▸ **SOURCE RECORDS**
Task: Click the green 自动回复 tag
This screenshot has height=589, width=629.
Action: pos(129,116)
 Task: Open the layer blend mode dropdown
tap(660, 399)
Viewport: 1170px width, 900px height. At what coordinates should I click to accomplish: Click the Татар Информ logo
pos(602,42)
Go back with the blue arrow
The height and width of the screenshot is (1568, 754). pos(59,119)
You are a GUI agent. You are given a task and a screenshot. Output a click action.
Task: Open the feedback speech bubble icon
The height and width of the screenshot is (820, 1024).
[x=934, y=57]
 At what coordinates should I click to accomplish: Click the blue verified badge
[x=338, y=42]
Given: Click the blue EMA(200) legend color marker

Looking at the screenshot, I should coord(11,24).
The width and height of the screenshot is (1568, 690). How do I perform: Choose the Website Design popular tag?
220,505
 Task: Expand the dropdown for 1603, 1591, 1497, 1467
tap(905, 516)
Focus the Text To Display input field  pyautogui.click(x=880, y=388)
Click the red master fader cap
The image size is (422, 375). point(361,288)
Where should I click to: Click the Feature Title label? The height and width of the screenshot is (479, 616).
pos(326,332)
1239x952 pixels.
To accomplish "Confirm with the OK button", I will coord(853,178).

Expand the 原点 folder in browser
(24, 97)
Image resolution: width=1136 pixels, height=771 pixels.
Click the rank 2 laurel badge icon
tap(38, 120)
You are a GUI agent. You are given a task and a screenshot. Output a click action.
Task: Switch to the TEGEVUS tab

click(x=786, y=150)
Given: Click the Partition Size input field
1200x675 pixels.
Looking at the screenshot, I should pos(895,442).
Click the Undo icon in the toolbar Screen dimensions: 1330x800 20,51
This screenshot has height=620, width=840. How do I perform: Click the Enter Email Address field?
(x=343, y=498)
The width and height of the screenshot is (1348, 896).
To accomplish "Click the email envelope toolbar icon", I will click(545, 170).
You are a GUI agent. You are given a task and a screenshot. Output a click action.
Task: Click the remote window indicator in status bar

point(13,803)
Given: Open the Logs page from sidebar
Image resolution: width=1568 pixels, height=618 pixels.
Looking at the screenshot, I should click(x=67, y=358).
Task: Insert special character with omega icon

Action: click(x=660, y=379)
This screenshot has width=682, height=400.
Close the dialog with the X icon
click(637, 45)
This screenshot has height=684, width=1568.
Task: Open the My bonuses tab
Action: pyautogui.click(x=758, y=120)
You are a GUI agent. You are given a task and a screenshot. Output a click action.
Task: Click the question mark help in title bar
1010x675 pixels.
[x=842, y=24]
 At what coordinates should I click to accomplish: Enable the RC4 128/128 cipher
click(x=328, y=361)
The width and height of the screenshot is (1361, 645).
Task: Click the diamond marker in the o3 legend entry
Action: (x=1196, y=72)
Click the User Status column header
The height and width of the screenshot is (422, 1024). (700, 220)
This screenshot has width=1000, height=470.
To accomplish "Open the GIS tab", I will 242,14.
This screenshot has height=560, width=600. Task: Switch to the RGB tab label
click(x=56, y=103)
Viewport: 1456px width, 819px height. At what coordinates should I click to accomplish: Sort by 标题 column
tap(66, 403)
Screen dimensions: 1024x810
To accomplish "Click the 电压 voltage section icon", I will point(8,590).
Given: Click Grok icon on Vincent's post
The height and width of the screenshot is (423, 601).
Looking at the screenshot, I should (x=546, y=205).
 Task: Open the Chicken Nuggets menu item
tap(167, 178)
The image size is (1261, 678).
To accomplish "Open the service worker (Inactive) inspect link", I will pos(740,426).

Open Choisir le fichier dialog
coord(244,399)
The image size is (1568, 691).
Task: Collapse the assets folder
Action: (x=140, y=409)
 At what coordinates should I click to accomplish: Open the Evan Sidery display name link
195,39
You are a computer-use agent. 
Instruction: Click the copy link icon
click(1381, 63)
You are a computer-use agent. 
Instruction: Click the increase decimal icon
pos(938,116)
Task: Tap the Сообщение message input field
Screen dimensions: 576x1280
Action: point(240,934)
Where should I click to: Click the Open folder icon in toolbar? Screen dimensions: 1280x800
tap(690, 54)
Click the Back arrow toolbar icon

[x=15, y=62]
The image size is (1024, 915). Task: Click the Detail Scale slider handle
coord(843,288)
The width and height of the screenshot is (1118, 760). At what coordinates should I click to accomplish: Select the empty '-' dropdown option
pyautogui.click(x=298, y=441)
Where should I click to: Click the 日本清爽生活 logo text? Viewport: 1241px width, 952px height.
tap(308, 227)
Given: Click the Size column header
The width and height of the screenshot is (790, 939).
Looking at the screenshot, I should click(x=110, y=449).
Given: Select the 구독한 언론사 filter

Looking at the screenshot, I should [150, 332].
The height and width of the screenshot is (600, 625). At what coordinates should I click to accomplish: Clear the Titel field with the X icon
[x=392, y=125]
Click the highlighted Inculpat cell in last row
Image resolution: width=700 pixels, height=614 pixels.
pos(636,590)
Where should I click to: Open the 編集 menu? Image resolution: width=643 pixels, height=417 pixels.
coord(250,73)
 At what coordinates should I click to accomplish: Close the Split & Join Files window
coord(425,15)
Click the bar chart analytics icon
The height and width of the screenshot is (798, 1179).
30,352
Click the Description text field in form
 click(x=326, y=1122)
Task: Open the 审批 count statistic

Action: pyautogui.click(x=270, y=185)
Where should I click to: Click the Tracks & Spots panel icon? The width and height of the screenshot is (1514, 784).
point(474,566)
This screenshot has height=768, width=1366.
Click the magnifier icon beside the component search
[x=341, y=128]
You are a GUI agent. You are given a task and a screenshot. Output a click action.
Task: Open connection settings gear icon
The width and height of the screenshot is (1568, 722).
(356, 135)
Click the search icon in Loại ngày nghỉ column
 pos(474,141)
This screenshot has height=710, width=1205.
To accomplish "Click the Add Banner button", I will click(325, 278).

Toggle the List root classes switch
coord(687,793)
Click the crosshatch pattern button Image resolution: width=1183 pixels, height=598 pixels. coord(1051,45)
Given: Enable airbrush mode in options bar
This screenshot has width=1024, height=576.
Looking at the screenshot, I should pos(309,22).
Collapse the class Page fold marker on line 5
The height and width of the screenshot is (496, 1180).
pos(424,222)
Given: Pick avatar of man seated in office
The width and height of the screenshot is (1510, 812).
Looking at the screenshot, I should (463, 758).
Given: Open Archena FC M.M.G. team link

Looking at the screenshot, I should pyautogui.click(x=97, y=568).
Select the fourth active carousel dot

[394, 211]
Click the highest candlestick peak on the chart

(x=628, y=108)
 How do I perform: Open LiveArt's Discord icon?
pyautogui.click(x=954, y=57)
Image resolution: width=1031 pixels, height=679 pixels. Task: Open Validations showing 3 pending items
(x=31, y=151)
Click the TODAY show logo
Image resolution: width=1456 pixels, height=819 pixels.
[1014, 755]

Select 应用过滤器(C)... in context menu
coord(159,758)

▸ **TASK INSTRUCTIONS**
Every line must be copied exactly as it stands above.

▸ **EXPECTED ANSWER**
Task: Click the green 自动回复 tag
This screenshot has height=589, width=629.
Action: pos(129,116)
 Task: Open the layer blend mode dropdown
tap(660, 399)
Viewport: 1170px width, 900px height. At what coordinates should I click to accomplish: Click the Татар Информ logo
pos(602,42)
Go back with the blue arrow
The height and width of the screenshot is (1568, 754). pos(59,119)
You are a GUI agent. You are given a task and a screenshot. Output a click action.
Task: Open the feedback speech bubble icon
The height and width of the screenshot is (820, 1024).
[x=934, y=57]
 At what coordinates should I click to accomplish: Click the blue verified badge
[x=338, y=42]
Given: Click the blue EMA(200) legend color marker

Looking at the screenshot, I should coord(11,24).
The width and height of the screenshot is (1568, 690). How do I perform: Choose the Website Design popular tag?
220,505
 Task: Expand the dropdown for 1603, 1591, 1497, 1467
tap(905, 516)
Focus the Text To Display input field  pyautogui.click(x=880, y=388)
Click the red master fader cap
The image size is (422, 375). point(361,288)
Where should I click to: Click the Feature Title label? The height and width of the screenshot is (479, 616).
pos(326,332)
1239x952 pixels.
To accomplish "Confirm with the OK button", I will coord(853,178).

Expand the 原点 folder in browser
(24, 97)
Image resolution: width=1136 pixels, height=771 pixels.
Click the rank 2 laurel badge icon
tap(38, 120)
You are a GUI agent. You are given a task and a screenshot. Output a click action.
Task: Switch to the TEGEVUS tab

click(x=786, y=150)
Given: Click the Partition Size input field
1200x675 pixels.
Looking at the screenshot, I should pos(895,442).
Click the Undo icon in the toolbar Screen dimensions: 1330x800 20,51
This screenshot has height=620, width=840. How do I perform: Click the Enter Email Address field?
(x=343, y=498)
The width and height of the screenshot is (1348, 896).
To accomplish "Click the email envelope toolbar icon", I will click(545, 170).
You are a GUI agent. You are given a task and a screenshot. Output a click action.
Task: Click the remote window indicator in status bar

point(13,803)
Given: Open the Logs page from sidebar
Image resolution: width=1568 pixels, height=618 pixels.
Looking at the screenshot, I should click(x=67, y=358).
Task: Insert special character with omega icon

Action: click(x=660, y=379)
This screenshot has width=682, height=400.
Close the dialog with the X icon
click(637, 45)
This screenshot has height=684, width=1568.
Task: Open the My bonuses tab
Action: pyautogui.click(x=758, y=120)
You are a GUI agent. You are given a task and a screenshot. Output a click action.
Task: Click the question mark help in title bar
1010x675 pixels.
[x=842, y=24]
 At what coordinates should I click to accomplish: Enable the RC4 128/128 cipher
click(x=328, y=361)
The width and height of the screenshot is (1361, 645).
Task: Click the diamond marker in the o3 legend entry
Action: (x=1196, y=72)
Click the User Status column header
The height and width of the screenshot is (422, 1024). (700, 220)
This screenshot has width=1000, height=470.
To accomplish "Open the GIS tab", I will 242,14.
This screenshot has height=560, width=600. Task: Switch to the RGB tab label
click(x=56, y=103)
Viewport: 1456px width, 819px height. At what coordinates should I click to accomplish: Sort by 标题 column
tap(66, 403)
Screen dimensions: 1024x810
To accomplish "Click the 电压 voltage section icon", I will point(8,590).
Given: Click Grok icon on Vincent's post
The height and width of the screenshot is (423, 601).
Looking at the screenshot, I should (x=546, y=205).
 Task: Open the Chicken Nuggets menu item
tap(167, 178)
The image size is (1261, 678).
To accomplish "Open the service worker (Inactive) inspect link", I will pos(740,426).

Open Choisir le fichier dialog
coord(244,399)
The image size is (1568, 691).
Task: Collapse the assets folder
Action: (x=140, y=409)
 At what coordinates should I click to accomplish: Open the Evan Sidery display name link
195,39
You are a computer-use agent. 
Instruction: Click the copy link icon
click(1381, 63)
You are a computer-use agent. 
Instruction: Click the increase decimal icon
pos(938,116)
Task: Tap the Сообщение message input field
Screen dimensions: 576x1280
Action: point(240,934)
Where should I click to: Click the Open folder icon in toolbar? Screen dimensions: 1280x800
tap(690, 54)
Click the Back arrow toolbar icon

[x=15, y=62]
The image size is (1024, 915). Task: Click the Detail Scale slider handle
coord(843,288)
The width and height of the screenshot is (1118, 760). At what coordinates should I click to accomplish: Select the empty '-' dropdown option
pyautogui.click(x=298, y=441)
Where should I click to: Click the 日本清爽生活 logo text? Viewport: 1241px width, 952px height.
tap(308, 227)
Given: Click the Size column header
The width and height of the screenshot is (790, 939).
Looking at the screenshot, I should click(x=110, y=449).
Given: Select the 구독한 언론사 filter

Looking at the screenshot, I should [150, 332].
The height and width of the screenshot is (600, 625). At what coordinates should I click to accomplish: Clear the Titel field with the X icon
[x=392, y=125]
Click the highlighted Inculpat cell in last row
Image resolution: width=700 pixels, height=614 pixels.
pos(636,590)
Where should I click to: Open the 編集 menu? Image resolution: width=643 pixels, height=417 pixels.
coord(250,73)
 At what coordinates should I click to accomplish: Close the Split & Join Files window
coord(425,15)
Click the bar chart analytics icon
The height and width of the screenshot is (798, 1179).
30,352
Click the Description text field in form
 click(x=326, y=1122)
Task: Open the 审批 count statistic

Action: pyautogui.click(x=270, y=185)
Where should I click to: Click the Tracks & Spots panel icon? The width and height of the screenshot is (1514, 784).
point(474,566)
This screenshot has height=768, width=1366.
Click the magnifier icon beside the component search
[x=341, y=128]
You are a GUI agent. You are given a task and a screenshot. Output a click action.
Task: Open connection settings gear icon
The width and height of the screenshot is (1568, 722).
(356, 135)
Click the search icon in Loại ngày nghỉ column
 pos(474,141)
This screenshot has height=710, width=1205.
To accomplish "Click the Add Banner button", I will click(325, 278).

Toggle the List root classes switch
coord(687,793)
Click the crosshatch pattern button Image resolution: width=1183 pixels, height=598 pixels. coord(1051,45)
Given: Enable airbrush mode in options bar
This screenshot has width=1024, height=576.
Looking at the screenshot, I should pos(309,22).
Collapse the class Page fold marker on line 5
The height and width of the screenshot is (496, 1180).
pos(424,222)
Given: Pick avatar of man seated in office
The width and height of the screenshot is (1510, 812).
Looking at the screenshot, I should (463, 758).
Given: Open Archena FC M.M.G. team link

Looking at the screenshot, I should pyautogui.click(x=97, y=568).
Select the fourth active carousel dot

[394, 211]
Click the highest candlestick peak on the chart

(x=628, y=108)
 How do I perform: Open LiveArt's Discord icon?
pyautogui.click(x=954, y=57)
Image resolution: width=1031 pixels, height=679 pixels. Task: Open Validations showing 3 pending items
(x=31, y=151)
Click the TODAY show logo
Image resolution: width=1456 pixels, height=819 pixels.
[1014, 755]

Select 应用过滤器(C)... in context menu
coord(159,758)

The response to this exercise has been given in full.